Downloading files using wget
Wget is short for World Wide Web get and is used on the command line to download a file from a website or webserver.
Learning Objective
Upon completion of this section the learner will be able to:
- Utilize wget to download a files
- Download multiple files using regular expressions
- Download an entire website
Here is a generic example of how to use wget to download a file.
1
wget http://link.edu/filename
A are a couple of specific Examples
- Photo of a kitten in Rizal Park
- Photo of Arabidopsis
1
2
wget https://upload.wikimedia.org/wikipedia/commons/0/06/Kitten_in_Rizal_Park%2C_Manila.jpg
wget https://upload.wikimedia.org/wikipedia/commons/6/6f/Arabidopsis_thaliana.jpg
Sometimes you may find a need to download an entire directory of files and downloading directory using wget is not straightforward.
wget for multiple files and directories
There are 2 options.
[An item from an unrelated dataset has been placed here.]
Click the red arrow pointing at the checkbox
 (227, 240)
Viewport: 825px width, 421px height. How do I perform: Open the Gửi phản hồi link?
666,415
You can either specify a regular expression for a file or put a regular expression in the URL itself. First option is useful, when there are large number of files in a directory, but you want to get only specific format of files (eg., fasta)
1
wget -r --no-parent -A 'bar.*.tar.gz' http://url/dir/
The second option is useful if you have numerous files that have the same name, but are in different directory
1
wget -r --no-parent accept-regex=/pub/current_fasta/*/dna/*dna.toplevel.fa.gz ftp://ftp.ensembl.org
The files won’t be overwritten (as they all have same names), instead they are saved as-is maintaining the directory structure.
Some times, if you have a series of files to download (and are numbered accordingly), you can use UNIX
1
2
3
4
5
6
7
wget http://localhost/file_{1..5}.txt
# this will download
# |_ file_1.txt
# |_ file_2.txt
# |_ file_3.txt
# |_ file_4.txt
# |_ file_5.txt
To archive the entire website (yes, every single file of that domain), you can use the mirror option.
1
wget --mirror -p --convert-links -P ./LOCAL-DIR WEBSITE-URL
Other options to consider
Option | What it does | Use case |
---|---|---|
-limit-rate=20k |
Limits Speed to 20KiB/s | Limit the data rate to avoid impacting other users’ accessing the server. |
-spider |
Check if File Exists | For if you don’t want to save a file but just want to know if it still exists. |
-w |
Wait Seconds | After this flag, add a number of seconds to wait between each request - again, to not overload a server. |
-user= |
Set Username | wget will attempt to login using the username provided. |
-password= |
Use Password | wget will use this password with your username to authenticate. |
-ftp-user= or -ftp-password= |
FTP Credentials | Just like the previous settings, wget can login to an FTP server to retrieve files. |